The Keihan Uji Line (京阪宇治線, Keihan Uji-sen) is a 7.6 km-long commuter rail line in Kyoto, Japan, operated by the Keihan Electric Railway. It connects Chushojima Station on the Keihan Main Line in Fushimi, Kyoto and Uji Station in Uji, Kyoto, forming an alternative route to JR West's Nara Line. All trains stop at all stations.

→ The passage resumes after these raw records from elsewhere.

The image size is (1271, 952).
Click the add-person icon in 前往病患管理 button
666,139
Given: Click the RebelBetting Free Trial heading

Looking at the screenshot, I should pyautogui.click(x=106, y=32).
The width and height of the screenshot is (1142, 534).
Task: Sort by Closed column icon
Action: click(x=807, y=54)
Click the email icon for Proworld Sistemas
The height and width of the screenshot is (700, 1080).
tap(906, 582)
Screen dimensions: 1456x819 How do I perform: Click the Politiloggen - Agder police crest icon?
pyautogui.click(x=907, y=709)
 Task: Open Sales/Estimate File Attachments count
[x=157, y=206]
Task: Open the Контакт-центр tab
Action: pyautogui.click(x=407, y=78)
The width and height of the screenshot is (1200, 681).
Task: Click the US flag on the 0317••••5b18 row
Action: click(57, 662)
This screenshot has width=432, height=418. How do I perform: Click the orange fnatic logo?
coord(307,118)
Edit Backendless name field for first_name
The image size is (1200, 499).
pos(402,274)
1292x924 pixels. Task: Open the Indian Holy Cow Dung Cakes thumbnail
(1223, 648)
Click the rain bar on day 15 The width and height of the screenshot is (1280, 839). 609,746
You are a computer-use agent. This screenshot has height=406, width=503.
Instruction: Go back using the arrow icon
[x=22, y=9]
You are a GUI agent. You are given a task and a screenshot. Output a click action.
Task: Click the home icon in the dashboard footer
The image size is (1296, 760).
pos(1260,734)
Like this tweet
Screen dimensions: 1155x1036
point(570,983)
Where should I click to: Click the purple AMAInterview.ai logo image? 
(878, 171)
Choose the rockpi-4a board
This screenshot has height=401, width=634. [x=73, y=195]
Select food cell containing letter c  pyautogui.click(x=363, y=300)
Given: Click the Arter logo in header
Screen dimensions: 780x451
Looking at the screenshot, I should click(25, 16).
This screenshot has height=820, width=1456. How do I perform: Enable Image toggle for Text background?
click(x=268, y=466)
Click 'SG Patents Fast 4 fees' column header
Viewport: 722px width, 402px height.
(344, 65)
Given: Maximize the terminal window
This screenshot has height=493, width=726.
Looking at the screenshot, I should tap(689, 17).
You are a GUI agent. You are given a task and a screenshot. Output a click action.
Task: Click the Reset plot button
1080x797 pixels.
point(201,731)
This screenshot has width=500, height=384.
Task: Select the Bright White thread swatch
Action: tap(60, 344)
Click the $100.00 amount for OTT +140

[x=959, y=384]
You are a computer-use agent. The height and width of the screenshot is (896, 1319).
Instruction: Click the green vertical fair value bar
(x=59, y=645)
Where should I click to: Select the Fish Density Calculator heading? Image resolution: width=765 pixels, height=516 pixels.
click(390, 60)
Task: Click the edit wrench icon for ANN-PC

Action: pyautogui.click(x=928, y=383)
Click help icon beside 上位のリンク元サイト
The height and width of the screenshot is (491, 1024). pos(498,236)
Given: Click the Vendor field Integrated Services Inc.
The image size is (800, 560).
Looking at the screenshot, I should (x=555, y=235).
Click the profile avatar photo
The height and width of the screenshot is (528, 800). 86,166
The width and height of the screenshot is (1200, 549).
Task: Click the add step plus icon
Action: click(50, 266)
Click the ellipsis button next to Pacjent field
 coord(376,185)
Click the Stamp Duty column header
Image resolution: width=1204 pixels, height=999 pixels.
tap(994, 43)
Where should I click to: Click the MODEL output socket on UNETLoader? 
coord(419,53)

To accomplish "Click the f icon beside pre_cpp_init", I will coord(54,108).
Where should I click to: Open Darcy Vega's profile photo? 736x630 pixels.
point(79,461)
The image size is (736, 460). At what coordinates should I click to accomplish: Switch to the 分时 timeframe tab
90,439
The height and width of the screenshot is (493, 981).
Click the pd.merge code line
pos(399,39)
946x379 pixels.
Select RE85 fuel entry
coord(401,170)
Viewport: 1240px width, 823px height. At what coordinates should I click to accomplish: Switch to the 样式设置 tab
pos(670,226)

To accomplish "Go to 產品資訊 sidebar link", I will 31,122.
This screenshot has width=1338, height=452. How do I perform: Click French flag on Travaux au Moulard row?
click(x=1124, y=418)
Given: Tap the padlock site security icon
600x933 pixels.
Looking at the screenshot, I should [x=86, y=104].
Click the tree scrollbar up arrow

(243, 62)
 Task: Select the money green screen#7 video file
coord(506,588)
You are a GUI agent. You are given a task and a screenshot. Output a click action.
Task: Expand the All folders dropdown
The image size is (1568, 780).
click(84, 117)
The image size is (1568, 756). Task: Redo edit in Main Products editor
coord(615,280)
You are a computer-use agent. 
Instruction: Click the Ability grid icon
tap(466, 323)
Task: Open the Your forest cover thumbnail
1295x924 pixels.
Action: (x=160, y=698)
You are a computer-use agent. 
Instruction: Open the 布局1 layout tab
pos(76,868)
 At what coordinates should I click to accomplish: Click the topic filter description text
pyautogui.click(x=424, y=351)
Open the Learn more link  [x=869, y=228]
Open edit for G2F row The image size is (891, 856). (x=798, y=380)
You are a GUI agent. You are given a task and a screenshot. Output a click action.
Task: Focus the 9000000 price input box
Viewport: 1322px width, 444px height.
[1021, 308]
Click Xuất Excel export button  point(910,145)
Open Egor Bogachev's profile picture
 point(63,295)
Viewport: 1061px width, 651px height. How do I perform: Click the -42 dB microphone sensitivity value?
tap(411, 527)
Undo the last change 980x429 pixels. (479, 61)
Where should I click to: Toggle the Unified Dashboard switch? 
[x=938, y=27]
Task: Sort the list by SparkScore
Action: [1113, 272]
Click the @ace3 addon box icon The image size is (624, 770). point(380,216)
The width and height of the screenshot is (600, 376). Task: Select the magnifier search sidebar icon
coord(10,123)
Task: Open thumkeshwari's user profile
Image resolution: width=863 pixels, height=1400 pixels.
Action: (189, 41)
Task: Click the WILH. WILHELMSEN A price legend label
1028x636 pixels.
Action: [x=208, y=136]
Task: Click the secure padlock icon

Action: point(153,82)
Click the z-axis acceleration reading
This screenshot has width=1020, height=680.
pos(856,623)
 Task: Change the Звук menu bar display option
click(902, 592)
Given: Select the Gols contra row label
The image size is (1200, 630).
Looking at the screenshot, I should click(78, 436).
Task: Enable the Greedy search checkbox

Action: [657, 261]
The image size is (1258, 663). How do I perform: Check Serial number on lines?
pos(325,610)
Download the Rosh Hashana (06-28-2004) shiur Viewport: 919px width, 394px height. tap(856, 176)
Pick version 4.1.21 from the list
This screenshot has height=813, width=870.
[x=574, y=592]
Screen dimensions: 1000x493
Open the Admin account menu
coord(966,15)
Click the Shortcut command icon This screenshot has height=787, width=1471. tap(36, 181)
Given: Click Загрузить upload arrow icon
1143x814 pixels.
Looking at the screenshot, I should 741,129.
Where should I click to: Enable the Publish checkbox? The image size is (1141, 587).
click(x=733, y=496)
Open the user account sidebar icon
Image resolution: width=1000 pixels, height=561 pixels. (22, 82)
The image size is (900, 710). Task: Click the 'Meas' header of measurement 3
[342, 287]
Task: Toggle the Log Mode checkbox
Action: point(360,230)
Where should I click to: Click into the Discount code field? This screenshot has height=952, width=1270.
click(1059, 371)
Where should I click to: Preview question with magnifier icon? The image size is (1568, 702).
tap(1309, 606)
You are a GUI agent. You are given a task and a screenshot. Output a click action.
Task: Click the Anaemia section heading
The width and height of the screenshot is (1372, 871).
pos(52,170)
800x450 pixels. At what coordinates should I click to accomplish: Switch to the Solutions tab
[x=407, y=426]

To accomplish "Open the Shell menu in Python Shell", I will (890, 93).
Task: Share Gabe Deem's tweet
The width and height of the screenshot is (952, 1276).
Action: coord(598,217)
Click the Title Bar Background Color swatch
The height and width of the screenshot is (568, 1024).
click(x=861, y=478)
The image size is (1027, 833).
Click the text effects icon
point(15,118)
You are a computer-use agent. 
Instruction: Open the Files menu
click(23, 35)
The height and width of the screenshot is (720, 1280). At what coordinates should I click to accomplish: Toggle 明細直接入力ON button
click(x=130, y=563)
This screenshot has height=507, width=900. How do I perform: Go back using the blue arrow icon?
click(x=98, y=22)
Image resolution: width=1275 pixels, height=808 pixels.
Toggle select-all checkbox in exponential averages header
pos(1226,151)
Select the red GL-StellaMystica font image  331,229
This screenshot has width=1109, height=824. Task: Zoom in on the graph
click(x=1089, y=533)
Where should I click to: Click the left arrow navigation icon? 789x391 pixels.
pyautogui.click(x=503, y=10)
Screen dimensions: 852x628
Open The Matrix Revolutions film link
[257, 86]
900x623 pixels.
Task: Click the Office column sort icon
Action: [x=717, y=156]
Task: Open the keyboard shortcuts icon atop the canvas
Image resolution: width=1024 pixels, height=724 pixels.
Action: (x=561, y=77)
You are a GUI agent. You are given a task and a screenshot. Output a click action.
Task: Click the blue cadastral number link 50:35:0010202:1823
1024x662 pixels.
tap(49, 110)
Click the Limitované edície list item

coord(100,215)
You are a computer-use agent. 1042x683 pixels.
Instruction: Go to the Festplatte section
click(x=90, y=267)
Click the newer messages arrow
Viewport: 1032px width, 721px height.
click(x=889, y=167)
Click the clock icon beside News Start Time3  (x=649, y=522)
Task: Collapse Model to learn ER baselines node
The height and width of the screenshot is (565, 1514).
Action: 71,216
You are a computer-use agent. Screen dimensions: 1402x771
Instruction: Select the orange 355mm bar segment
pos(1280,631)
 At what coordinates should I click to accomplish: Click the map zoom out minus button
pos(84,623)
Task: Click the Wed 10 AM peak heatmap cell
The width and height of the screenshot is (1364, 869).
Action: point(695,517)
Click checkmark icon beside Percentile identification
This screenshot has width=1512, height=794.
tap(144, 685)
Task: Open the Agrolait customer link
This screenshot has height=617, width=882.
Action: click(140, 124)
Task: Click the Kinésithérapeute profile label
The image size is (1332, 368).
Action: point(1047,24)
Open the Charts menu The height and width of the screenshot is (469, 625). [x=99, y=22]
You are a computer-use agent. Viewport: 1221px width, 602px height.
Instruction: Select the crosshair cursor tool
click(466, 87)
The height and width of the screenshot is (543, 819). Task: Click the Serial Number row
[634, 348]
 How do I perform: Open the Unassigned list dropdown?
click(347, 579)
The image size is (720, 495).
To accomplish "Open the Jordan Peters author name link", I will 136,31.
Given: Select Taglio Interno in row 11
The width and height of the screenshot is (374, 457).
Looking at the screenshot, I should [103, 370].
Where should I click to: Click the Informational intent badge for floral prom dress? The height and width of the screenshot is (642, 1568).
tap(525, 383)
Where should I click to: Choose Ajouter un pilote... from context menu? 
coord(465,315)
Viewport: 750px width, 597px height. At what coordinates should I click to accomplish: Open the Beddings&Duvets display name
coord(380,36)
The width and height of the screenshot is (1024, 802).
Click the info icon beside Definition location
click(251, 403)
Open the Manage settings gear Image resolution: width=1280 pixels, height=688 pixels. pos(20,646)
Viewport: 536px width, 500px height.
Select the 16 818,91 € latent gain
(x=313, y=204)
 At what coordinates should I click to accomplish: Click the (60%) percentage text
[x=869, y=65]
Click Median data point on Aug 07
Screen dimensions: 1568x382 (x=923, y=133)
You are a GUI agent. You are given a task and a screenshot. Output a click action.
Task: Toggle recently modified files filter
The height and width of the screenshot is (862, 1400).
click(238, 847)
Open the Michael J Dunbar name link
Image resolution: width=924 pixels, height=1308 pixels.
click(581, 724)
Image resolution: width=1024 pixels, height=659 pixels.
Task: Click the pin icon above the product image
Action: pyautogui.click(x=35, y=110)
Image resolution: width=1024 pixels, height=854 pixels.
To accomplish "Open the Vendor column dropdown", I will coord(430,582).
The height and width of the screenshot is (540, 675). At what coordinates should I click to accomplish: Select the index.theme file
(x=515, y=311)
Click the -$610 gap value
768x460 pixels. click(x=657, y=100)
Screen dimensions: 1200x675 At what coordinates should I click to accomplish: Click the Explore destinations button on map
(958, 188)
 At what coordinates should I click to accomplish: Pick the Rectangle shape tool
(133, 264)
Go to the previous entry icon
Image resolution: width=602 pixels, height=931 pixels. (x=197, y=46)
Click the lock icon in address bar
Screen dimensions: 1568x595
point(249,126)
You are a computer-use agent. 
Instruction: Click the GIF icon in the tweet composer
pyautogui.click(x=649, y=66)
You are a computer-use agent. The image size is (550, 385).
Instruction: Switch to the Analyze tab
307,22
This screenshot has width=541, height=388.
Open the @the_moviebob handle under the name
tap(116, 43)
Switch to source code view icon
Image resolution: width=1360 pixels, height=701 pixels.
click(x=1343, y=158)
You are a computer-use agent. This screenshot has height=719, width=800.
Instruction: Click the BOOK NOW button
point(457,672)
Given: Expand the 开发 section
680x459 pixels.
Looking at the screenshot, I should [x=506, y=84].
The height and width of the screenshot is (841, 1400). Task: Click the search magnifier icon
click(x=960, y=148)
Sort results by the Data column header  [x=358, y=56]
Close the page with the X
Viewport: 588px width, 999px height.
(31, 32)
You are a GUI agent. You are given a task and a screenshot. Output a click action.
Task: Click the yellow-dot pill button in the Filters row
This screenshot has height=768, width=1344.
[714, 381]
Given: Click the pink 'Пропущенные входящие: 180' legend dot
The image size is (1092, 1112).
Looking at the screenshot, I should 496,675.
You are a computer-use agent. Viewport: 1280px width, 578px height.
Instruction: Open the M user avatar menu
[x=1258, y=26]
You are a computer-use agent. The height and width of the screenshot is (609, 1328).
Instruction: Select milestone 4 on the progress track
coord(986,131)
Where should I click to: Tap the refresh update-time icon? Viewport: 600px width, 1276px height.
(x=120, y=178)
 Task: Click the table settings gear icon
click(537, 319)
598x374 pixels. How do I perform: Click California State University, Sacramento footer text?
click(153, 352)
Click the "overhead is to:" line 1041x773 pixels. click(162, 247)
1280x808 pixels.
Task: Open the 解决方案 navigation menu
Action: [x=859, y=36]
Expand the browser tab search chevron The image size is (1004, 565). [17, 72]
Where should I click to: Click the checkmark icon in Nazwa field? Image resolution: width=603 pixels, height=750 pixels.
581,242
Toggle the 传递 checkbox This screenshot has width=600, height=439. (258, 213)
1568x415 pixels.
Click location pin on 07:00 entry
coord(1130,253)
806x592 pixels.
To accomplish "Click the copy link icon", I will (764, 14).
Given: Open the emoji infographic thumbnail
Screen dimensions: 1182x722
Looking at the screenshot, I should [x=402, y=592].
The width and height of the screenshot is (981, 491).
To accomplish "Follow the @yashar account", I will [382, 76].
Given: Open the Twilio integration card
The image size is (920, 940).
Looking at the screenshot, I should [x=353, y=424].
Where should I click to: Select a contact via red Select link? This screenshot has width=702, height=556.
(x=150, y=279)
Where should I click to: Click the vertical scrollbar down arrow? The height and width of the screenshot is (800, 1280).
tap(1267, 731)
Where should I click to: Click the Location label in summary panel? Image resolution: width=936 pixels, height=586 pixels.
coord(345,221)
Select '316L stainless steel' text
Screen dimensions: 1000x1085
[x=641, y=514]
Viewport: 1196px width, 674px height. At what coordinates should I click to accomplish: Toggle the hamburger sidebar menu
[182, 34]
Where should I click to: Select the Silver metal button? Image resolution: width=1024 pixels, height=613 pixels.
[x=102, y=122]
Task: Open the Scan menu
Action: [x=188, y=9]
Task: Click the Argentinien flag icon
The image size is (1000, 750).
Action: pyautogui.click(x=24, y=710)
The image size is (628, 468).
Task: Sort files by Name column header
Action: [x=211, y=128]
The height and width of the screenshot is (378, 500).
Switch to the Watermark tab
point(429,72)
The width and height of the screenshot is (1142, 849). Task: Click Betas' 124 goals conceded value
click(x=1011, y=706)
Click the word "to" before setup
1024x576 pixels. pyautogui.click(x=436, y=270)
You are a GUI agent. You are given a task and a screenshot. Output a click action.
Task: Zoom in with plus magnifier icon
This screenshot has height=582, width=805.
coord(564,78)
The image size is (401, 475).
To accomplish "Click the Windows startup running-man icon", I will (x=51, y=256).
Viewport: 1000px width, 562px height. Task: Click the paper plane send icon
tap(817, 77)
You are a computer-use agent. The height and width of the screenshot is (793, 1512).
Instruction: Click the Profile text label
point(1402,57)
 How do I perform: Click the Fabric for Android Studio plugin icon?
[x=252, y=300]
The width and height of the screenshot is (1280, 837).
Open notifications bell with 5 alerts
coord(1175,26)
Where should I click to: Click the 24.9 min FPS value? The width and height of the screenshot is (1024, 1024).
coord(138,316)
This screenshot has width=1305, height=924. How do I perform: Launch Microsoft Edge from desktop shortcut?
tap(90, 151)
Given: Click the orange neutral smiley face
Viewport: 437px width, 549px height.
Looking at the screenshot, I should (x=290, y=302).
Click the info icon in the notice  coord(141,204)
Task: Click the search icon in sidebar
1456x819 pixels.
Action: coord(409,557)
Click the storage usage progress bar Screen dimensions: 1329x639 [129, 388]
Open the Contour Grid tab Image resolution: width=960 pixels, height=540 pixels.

==Stations and connections==

| No. | Station | Japanese | Distance (km) | Transfers | Location |
| KH28 | Chūshojima | 中書島 | 0.0 | KH Keihan Main Line | Fushimi-ku, Kyoto |
| KH71 | Kangetsukyō | 観月橋 | 0.7 |  |
| KH72 | Momoyama-minamiguchi | 桃山南口 | 2.3 |  |
| KH73 | Rokujizō | 六地蔵 | 3.1 | Tozai Line; D Nara Line; |
| KH74 | Kowata | 木幡 | 3.9 |  | Uji |
| KH75 | Ōbaku | 黄檗 | 5.4 | D Nara Line |
| KH76 | Mimurodo | 三室戸 | 7.2 |  |
| KH77 | Uji | 宇治 | 7.6 |  |

==Rolling stock==
New 13000 series four-car electric multiple unit (EMU) trains were introduced on the line from April 2012, replacing the earlier 2600 series EMUs.

==History==
The line opened on June 1, 1913, electrified at 600 V DC.

The voltage on the line was raised to 1,500 V DC in December 1983.